Ein Zentrum und eine Peripherie kennen alle großen Wirtschaftsräume – und damit auch Wanderung. Aber was in den USA oder in China als Mobilität und Dynamik gepriesen würde, gilt in Europa als Fehlentwicklung. Unter den gegebenen Umständen leider zu Recht: Anders als US-Bundesstaaten können europäische Staaten sich ihre Steuereinnahmen aus keinem Bundesbudget, sondern nur von der eigenen Bevölkerung holen. Nur wer im Land bleibt, kommt für die Pensionen und die Gesundheitskosten einer überalterten Bevölkerung auf.

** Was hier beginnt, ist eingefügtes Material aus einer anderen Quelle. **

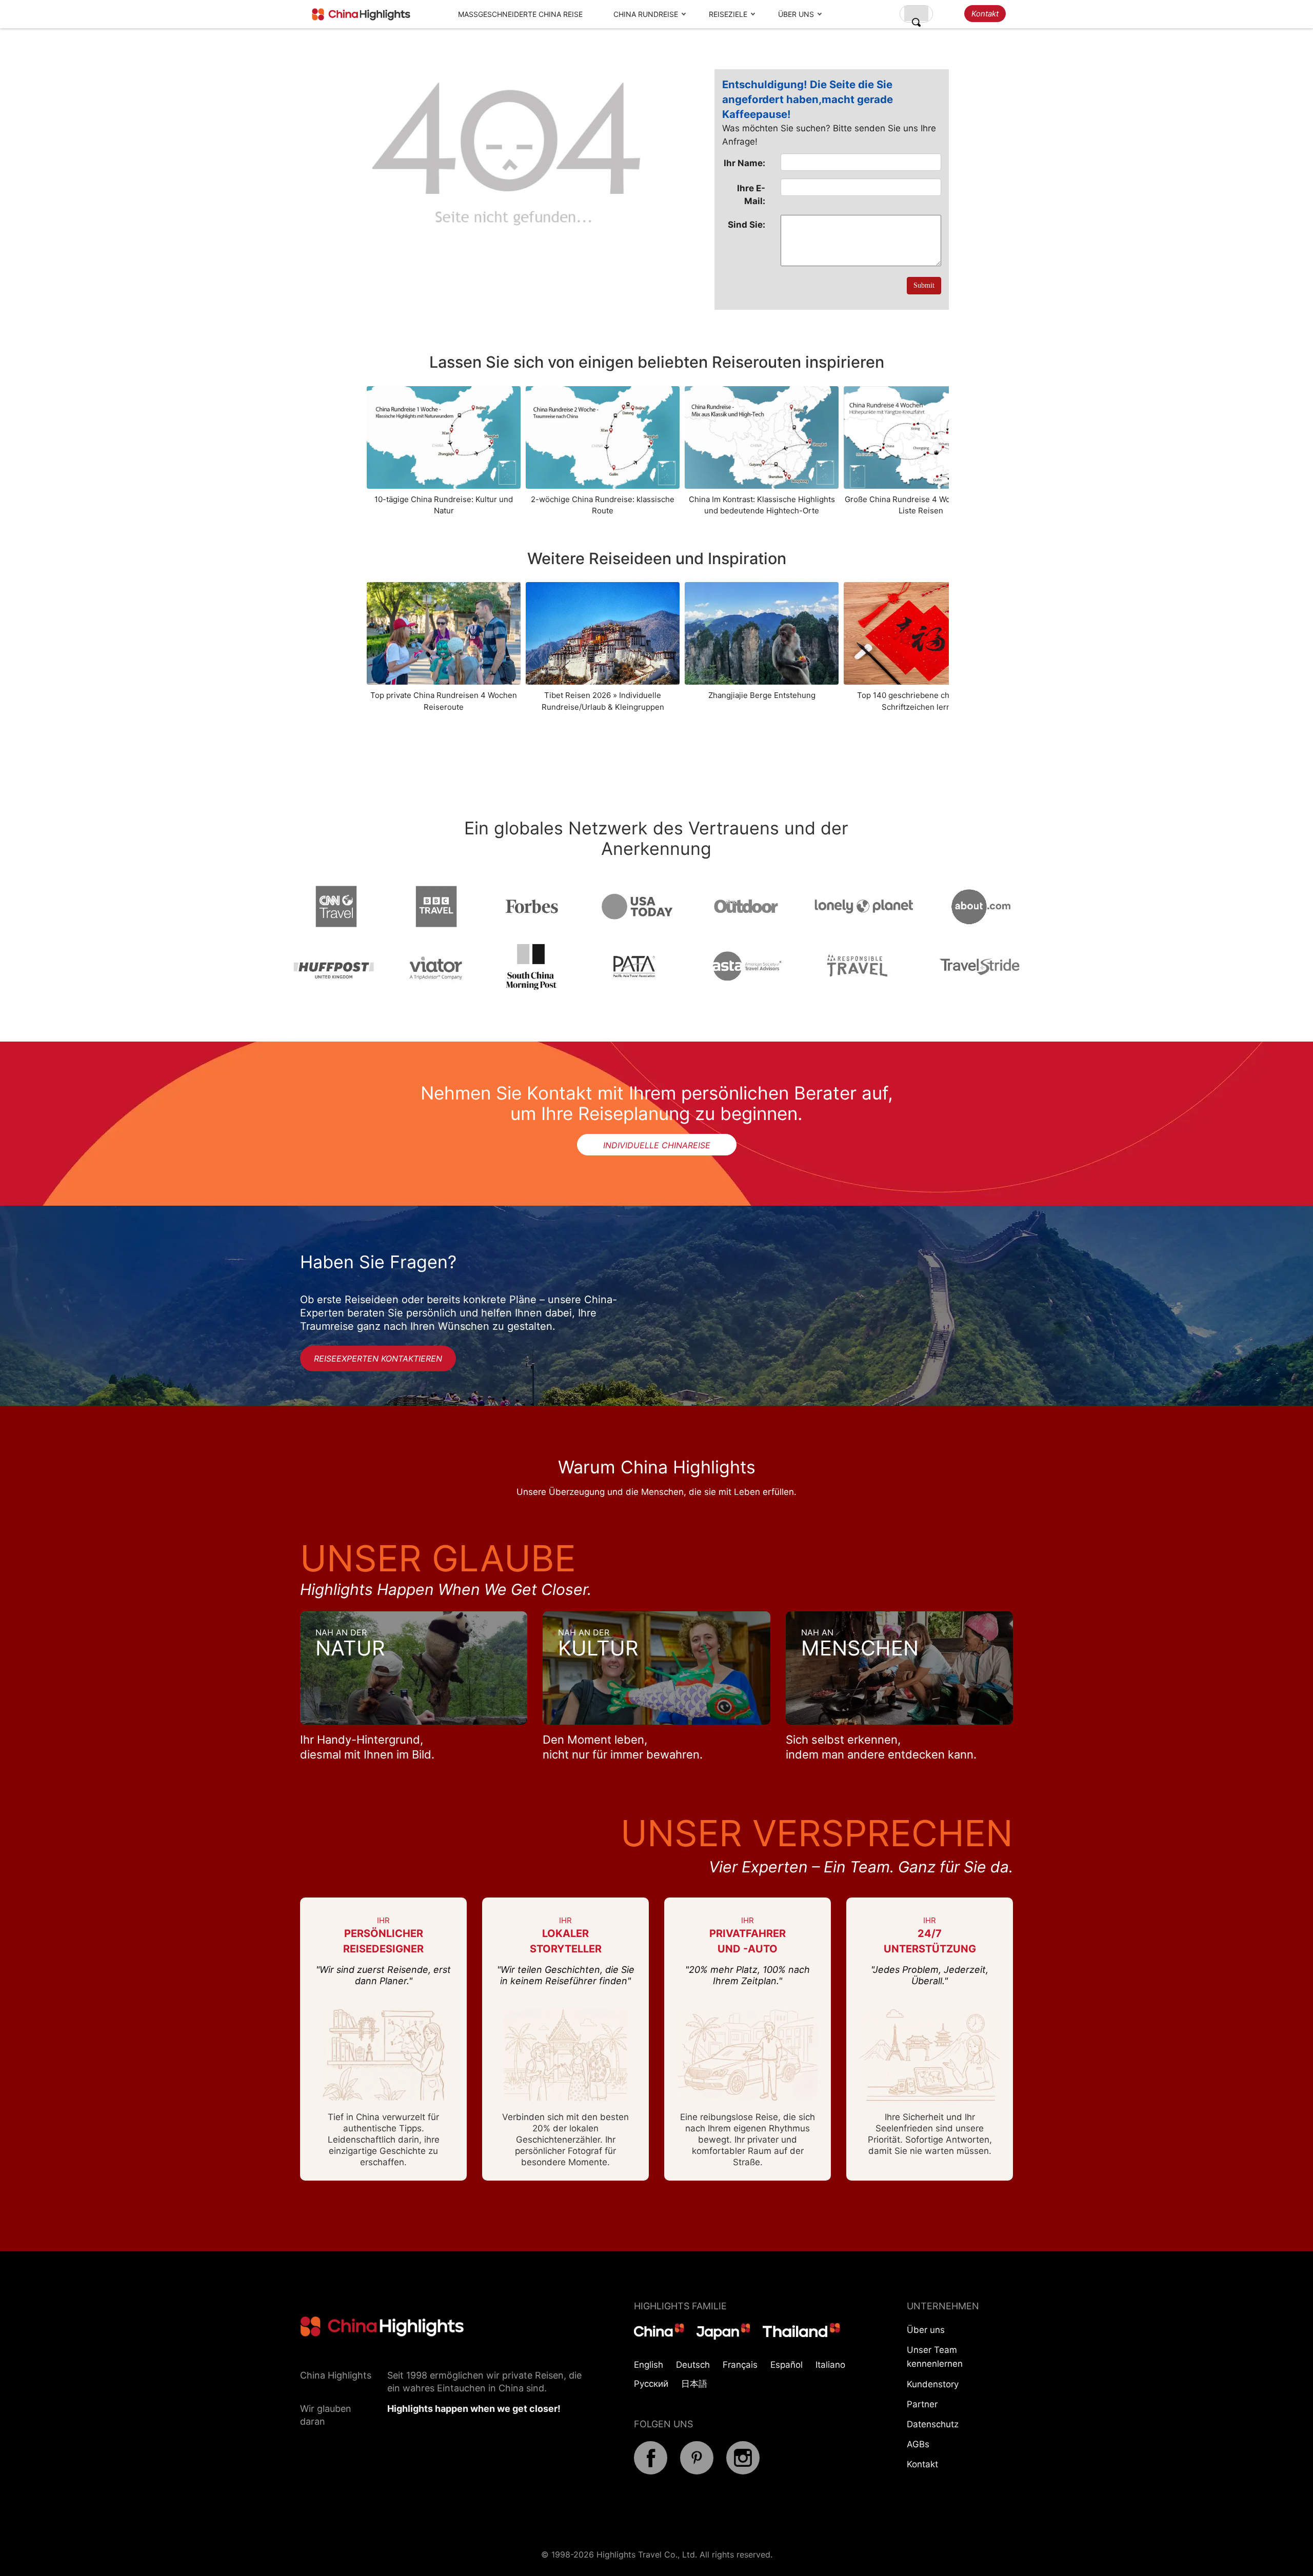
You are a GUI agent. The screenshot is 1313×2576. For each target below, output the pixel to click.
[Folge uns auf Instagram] (743, 2471)
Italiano (830, 2365)
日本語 (694, 2384)
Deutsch (693, 2365)
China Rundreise (645, 14)
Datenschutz (933, 2424)
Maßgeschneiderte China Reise (520, 14)
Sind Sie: (746, 224)
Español (786, 2365)
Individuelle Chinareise (656, 1145)
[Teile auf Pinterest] (696, 2471)
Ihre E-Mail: (751, 194)
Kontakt (985, 13)
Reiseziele (728, 14)
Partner (922, 2404)
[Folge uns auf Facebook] (650, 2471)
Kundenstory (933, 2384)
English (648, 2365)
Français (740, 2365)
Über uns (796, 14)
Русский (651, 2384)
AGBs (918, 2444)
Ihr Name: (744, 163)
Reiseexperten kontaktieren (378, 1358)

Für Volkstribunen und Demagogen ist das Missverhältnis ideales Terrain. Der Nationalismus aber, den sie bedienen, ist im Osten Europas seit jeher etwas anderes als im Westen. Schon entstanden sind die osteuropäischen Nationen gegen eine Zentralmacht. In den Reichen, aus denen sie sich befreit haben, mussten sie ihre Daseinsberechtigung gegen vereinnahmende Staatsideen verteidigen – gegen die römisch-katholische Reichsidee, verkörpert vom Kaiser in Wien, gegen die weltumspannende Mission des Sultans, gegen das religiös verbrämte Cäsarentum des Zaren, das mitteleuropäisch verkleidete Deutschtum. Zuletzt hatten sie ihre Existenz gegen den Sozialismus behaupten müssen. Dessen geistige Väter Marx und Engels empfanden die unübersichtlichen „Völkerabfälle“ in Europas Osten als Hindernis für ihre weltumspannenden Gedanken. Jetzt ist Europa der Antagonist.

So ist die Anti-Brüssel-Stimmung im Osten auch eine ganz andere als die, die im Westen den Brexit hervorgebracht hat; unter dem Twitter-Hashtag #poxit versammeln sich keine polnischen EU-Gegner, sondern westliche Poster, die Polen gern aus der EU hinauswerfen würden, wenn das ginge. In Streitigkeiten mit der „Zentralmacht“ gewinnt die eigene politische Elite ihre Kontur. Weder will sie die EU verlassen, noch will sie sie reformieren oder umgestalten. Aus Osteuropa kommen keine konstruktiven Vorschläge, wie man die Staatengemeinschaft anders, loser, enger oder effizienter organisieren könnte. Man selbst achtet darauf, dass die eigenen Interessen gewahrt bleiben. Das gemeinsame Ganze dagegen ist Sache des neutralen Zentrums oder, ersatzweise, der Größeren, Reicheren, Mächtigeren. Nicht im Vorstand der „EU-AG“ sieht man sich, sondern bestenfalls im Betriebsrat.

Ihnen geht es um Ungarn und um Polen

Gerade dieses Selbstverständnis muss beunruhigen: Auch ohne Absicht können mangelnde Identifikation mit dem europäischen Projekt und erst recht permanente Obstruktion die Gemeinschaft zerstören. Schon deshalb wäre es falsch, einem Orbán oder Kaczynski in Grundfragen, wie beim EU-Rechtsstaatsmechanismus, entgegenzukommen. Ihnen geht es um Ungarn oder Polen. Für ein stimmiges Europabild fühlt sich keiner der beiden zuständig.

Die logische Lösung: Aufhebung des Widerspruchs in einem größeren Ganzen ist in der aktuellen Krise keine Antwort; gerade von den Regierungen in Ungarn oder Polen käme der stärkste Widerstand. Eine Antwort wäre es aber, wenn das westliche Europa sich für die realen Probleme des östlichen schon einmal prophylaktisch interessieren würde – für den fatalen (und wettbewerbsverzerrenden) Mangel an Forschungs- und Gesundheitskräften, für den enormen Stadt- Land-Gegensatz, für den Bevölkerungsschwund und seine Folgen. Auf der Suche nach europäischen Lösungen wären Orbán und Kaczynski keine Konkurrenz.